11. Il appartient à la cour, saisie de l'ensemble du litige par l'effet dévolutif de l'appel, d'examiner les autres moyens soulevés par le syndicat des pharmaciens indépendants de La Réunion tant en première instance qu'en appel.

12. En premier lieu, ainsi qu'il est indiqué au point 6 du présent arrêt, la circonstance que l'autorisation de transfert du 7 octobre 2013 ait été accordée sans justification par la SELARL Pharmacie Ylang Ylang d'une licence préexistante et de l'inscription au tableau de l'ordre des pharmaciens de la SELARL Pharmacie Ylang Ylang et de M.F..., se trouve sans incidence sur la légalité de l'autorisation de transfert du 7 octobre 2013.

13. Le syndicat soutient en deuxième lieu, que la demande du 5 juillet 2013 a été présentée par M. F...au nom de la SELARL " Pharmacie des Alizés", dont le siège est au 38 rue des Bons enfants à Saint-Pierre, alors que l'extrait K'bis produit concerne une SELARL dénommée " pharmacie Ylang Ylang " dont le siège est au 149 bis avenue François Mitterrand, à Terre Sainte, sur la commune de Saint-Pierre. La décision du 7 octobre 2013 autorise le transfert à M. F...associé de la SELARL Pharmacie Ylang Ylang. La circonstance que la demande de transfert mentionne outre le nom de la SELARL Pharmacie Ylang Ylang, le nom de la pharmacie des Alizés, qui est l'ancien nom de la pharmacie, se trouve sans incidence sur la validité la demande laquelle indique expressément solliciter le transfert de la Pharmacie Ylang Ylang du 38 de la rue des Bons enfants à Saint-Pierre, au 149 bis avenue François Mitterrand de la même commune.

14. Si en troisième lieu, le syndicat fait valoir que l'extrait K'bis du 6 mai 2013 indique qu'il se rapporte à la SELARL Pharmacie Ylang Ylang dont le siège est au 149 bis avenue François Mitterrand, cet emplacement est celui qui avait été autorisé par l'arrêté du 4 décembre 2007, ce qui avait permis d'exercer l'activité à cette adresse, avant d'être finalement invalidé par l'arrêt de la cour du 28 juin 2013, puis confirmé après cassation par le Conseil d'Etat, par un arrêt de la cour du 9 juin 2015. Dans ces conditions, à la date du 6 mai 2013 à laquelle il a été établi, l'extrait K bis pouvait mentionner le 149 bis avenue François Mitterrand comme lieu d'exploitation.

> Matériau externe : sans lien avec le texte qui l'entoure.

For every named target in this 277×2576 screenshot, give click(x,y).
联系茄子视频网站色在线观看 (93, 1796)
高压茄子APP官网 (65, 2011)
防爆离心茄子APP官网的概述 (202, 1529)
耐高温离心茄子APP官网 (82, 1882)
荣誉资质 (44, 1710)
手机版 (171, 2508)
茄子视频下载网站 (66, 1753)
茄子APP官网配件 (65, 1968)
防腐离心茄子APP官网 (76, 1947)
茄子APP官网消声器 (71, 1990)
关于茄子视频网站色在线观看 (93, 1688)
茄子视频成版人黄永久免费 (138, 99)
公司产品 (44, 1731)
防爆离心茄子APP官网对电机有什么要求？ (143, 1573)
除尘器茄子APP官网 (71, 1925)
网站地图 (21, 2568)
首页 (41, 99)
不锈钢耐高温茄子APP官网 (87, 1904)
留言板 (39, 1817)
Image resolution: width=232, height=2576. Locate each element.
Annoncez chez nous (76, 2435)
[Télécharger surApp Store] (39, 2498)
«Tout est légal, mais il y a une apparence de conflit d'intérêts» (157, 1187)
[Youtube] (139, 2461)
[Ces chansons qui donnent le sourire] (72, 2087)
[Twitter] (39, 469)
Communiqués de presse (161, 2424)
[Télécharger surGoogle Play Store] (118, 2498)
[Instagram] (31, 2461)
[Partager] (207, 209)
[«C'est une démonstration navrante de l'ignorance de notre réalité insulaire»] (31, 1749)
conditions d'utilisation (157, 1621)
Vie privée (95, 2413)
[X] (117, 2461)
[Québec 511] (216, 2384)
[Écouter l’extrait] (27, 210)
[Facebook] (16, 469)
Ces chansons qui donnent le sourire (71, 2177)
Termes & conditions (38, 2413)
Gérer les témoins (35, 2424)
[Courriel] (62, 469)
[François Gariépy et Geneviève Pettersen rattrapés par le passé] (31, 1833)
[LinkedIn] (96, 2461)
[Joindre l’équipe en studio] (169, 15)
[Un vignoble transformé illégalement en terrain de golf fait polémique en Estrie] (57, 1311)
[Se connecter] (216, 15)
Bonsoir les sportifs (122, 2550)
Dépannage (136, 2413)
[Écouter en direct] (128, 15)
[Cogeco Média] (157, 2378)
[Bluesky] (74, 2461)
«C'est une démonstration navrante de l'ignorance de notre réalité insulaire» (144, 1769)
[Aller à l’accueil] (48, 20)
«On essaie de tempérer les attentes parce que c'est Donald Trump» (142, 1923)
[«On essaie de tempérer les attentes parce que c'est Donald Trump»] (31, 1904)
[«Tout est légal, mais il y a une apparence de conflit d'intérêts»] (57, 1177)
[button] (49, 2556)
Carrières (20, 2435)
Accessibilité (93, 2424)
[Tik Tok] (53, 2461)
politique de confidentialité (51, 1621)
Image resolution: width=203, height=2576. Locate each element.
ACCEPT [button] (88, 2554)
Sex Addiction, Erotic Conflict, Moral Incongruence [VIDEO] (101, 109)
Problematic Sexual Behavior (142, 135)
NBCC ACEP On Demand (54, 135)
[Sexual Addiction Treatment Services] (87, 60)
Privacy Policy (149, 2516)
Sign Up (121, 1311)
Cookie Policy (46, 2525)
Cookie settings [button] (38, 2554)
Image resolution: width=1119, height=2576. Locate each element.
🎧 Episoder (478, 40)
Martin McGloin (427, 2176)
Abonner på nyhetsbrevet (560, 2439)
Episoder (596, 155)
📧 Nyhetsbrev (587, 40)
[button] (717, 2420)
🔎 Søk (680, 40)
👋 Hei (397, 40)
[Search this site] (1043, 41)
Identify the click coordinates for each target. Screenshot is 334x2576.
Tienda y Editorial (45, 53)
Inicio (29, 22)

15. En quatrième lieu, le syndicat soutient que le dossier de demande ne comportait pas le bail du 1er juin 2007 justifiant des droits du demandeur sur le local de transfert, en méconnaissance des dispositions du 4° de l'article R. 5125-1 du code de la santé publique, selon lequel : " L'autorisation de création ou de transfert d'une officine de pharmacie (...) est demandée au directeur général de l'agence régionale de santé où l'exploitation est envisagée par la personne responsable du projet, ou son représentant s'il s'agit d'une personne morale. (... ) I La demande est accompagnée d'un dossier comportant : / 1°L'identité, la qualification et les conditions d'exercice professionnel des pharmaciens auteurs du projet: / 2° Le cas échéant les statuts de la personne morale pour laquelle la demande est formée de l'article R. 5125-1 du code de la santé publique 3° La localisation de l'officine projetée et, le cas échéant, de l'officine ou des officines dont le transfert ou le regroupement est envisagé 4° Les éléments de nature à justifier les droits du demandeur sur le local proposé 5° Les éléments permettant de vérifier le respect des conditions minimales d'installation prévues à la sous-section 2 de la présente section. La liste des pièces justificatives correspondantes est fixée par arrêté du ministre chargé de la santé. / Lorsque le dossier est complet, le directeur général de 1'agence régionale de santé procède à l'enregistrement de la demande. Il délivre au demandeur un récépissé mentionnant la date et l'heure de cet enregistrement ". Toutefois en produisant un avenant n° 2 du 16 juillet 2013, au bail d'origine du 1er juin 2007 passé avec le propriétaire du local situé au 149 bis avenue François Mitterrand ainsi qu'un premier avenant du 27 juin 2007 au bail du 1er juin 2007, les demandeurs justifient suffisamment au sens des dispositions précitées, de leurs droits à occuper les lieux.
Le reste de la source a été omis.